In May 2026, a Puzzle game UA team faced a situation their manual tagging process could not handle. Competitor creative volume jumped 135.9 percent in one month from 154,002 to 363,307. Manual tagging required three full-time analysts working one week. The new creative volume was 3 to 5 times beyond human processing limits.
This is not an isolated case. Strategy category creatives grew 138.1 percent. Casual 172.9 percent. Entertainment 228 percent. Creative volume across all categories is exploding while UA team headcount stays flat.
The AI Strategy Brain solves this gap: when humans cannot process creative volume, AI analyzes creative content itself, extracting structured insights from unstructured data.
From manual tagging to AI auto-labeling
AI auto-labeling works fundamentally differently. The system extracts selling points from creative content and matches them to tags automatically. When new creative elements appear, AI generates new tags. Analyzing 500-plus SEA creatives, the system automatically identified 5 hook types with precise frequencies. If a new hook type emerges next week, AI creates the tag without human intervention. At Google I/O 2026, Google launched Vertex AI for Marketing with ad creative analysis. Meta reported Advantage+ creatives now account for 35%+ of advertiser spend. As platforms accelerate AI creative features, the baseline for competitive creative intelligence keeps rising.

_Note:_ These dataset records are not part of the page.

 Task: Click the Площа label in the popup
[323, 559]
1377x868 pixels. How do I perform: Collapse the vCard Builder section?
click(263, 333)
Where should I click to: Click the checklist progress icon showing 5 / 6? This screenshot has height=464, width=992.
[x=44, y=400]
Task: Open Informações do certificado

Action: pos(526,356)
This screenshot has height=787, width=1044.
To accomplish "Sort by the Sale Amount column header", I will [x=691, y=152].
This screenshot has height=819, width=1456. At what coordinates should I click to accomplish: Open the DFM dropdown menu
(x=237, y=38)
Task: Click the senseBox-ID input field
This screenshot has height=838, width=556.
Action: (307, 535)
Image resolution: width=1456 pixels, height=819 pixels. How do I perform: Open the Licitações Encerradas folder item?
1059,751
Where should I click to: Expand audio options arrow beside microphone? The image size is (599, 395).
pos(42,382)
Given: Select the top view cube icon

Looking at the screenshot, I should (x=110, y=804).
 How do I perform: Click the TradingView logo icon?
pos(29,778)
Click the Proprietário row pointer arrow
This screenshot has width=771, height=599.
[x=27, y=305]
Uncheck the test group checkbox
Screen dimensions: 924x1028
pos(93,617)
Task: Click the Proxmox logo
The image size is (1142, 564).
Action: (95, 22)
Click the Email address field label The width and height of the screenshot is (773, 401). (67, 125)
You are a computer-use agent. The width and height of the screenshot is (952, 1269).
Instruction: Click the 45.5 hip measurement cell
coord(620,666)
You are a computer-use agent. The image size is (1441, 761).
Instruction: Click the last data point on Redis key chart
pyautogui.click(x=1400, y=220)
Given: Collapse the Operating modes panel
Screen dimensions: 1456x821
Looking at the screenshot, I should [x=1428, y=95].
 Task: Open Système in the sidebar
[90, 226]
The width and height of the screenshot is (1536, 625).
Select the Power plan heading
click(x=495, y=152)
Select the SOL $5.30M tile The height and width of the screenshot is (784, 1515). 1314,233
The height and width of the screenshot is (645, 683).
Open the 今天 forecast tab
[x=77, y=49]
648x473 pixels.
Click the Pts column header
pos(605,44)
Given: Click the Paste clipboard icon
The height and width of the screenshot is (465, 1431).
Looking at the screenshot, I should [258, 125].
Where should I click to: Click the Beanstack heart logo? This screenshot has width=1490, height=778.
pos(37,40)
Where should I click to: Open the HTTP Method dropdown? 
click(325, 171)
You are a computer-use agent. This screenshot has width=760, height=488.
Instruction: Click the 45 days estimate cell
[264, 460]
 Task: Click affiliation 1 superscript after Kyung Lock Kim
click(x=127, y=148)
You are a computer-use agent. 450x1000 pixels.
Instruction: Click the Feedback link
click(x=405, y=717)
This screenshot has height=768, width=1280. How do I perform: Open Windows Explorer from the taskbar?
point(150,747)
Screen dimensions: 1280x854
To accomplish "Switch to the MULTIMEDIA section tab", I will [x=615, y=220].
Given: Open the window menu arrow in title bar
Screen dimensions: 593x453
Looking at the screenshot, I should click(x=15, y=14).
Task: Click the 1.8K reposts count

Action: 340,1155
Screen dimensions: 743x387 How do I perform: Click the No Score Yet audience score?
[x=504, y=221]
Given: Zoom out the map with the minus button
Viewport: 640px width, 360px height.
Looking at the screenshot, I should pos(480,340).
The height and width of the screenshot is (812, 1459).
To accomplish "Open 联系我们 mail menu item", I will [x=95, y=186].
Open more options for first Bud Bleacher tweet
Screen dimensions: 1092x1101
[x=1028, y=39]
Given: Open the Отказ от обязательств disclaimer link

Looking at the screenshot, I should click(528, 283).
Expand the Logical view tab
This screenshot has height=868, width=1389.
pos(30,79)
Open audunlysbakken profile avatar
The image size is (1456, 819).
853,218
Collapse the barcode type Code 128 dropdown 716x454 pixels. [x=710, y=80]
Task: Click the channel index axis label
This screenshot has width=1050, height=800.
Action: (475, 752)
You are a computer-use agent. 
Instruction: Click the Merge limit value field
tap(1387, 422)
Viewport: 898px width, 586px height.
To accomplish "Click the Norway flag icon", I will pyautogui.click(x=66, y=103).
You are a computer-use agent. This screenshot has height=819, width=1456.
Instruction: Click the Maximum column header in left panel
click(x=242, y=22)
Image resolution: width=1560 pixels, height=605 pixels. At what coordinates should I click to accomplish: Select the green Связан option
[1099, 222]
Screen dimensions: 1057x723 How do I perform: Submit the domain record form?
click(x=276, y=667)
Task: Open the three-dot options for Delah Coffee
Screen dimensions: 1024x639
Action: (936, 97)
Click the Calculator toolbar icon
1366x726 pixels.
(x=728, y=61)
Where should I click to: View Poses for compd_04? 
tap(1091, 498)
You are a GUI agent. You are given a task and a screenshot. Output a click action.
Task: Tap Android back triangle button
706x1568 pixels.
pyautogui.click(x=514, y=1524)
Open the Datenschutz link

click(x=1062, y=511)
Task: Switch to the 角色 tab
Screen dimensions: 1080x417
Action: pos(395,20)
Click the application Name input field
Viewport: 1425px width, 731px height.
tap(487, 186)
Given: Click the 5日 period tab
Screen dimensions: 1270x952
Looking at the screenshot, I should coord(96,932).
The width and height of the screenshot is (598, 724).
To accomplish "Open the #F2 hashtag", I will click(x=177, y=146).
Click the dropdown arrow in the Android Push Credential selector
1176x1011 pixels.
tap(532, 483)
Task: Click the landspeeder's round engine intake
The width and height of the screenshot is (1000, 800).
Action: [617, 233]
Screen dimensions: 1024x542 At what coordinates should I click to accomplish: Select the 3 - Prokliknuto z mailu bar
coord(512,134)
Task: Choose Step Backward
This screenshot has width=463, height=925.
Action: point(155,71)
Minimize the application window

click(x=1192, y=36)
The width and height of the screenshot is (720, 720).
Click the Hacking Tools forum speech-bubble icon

Strategic insight through Creative-as-Targeting
The AI Strategy Brain's core capability is not just tagging but understanding strategic relationships between creatives. Under Creative-as-Targeting, AI evaluates whether an advertiser consistently transmits content direction signals, surfacing strategy-level shifts invisible to volume-based tracking. A Western market analysis showed the Challenge Fail format grew from 25 to 40 percent of high-activity creatives in 3 weeks. This category-level strategy migration would require 2 to 3 weeks to discover manually. The AI surfaced it in days.
The AI dual-track model
For established teams with existing strategy frameworks, AI is analysis infrastructure replacing manual tagging and freeing analysts for strategic judgment. For teams without accumulated methodology, AI is experience outsourcing directly providing analytical frameworks and strategic recommendations. Both approaches work. The key is knowing which phase your team is in.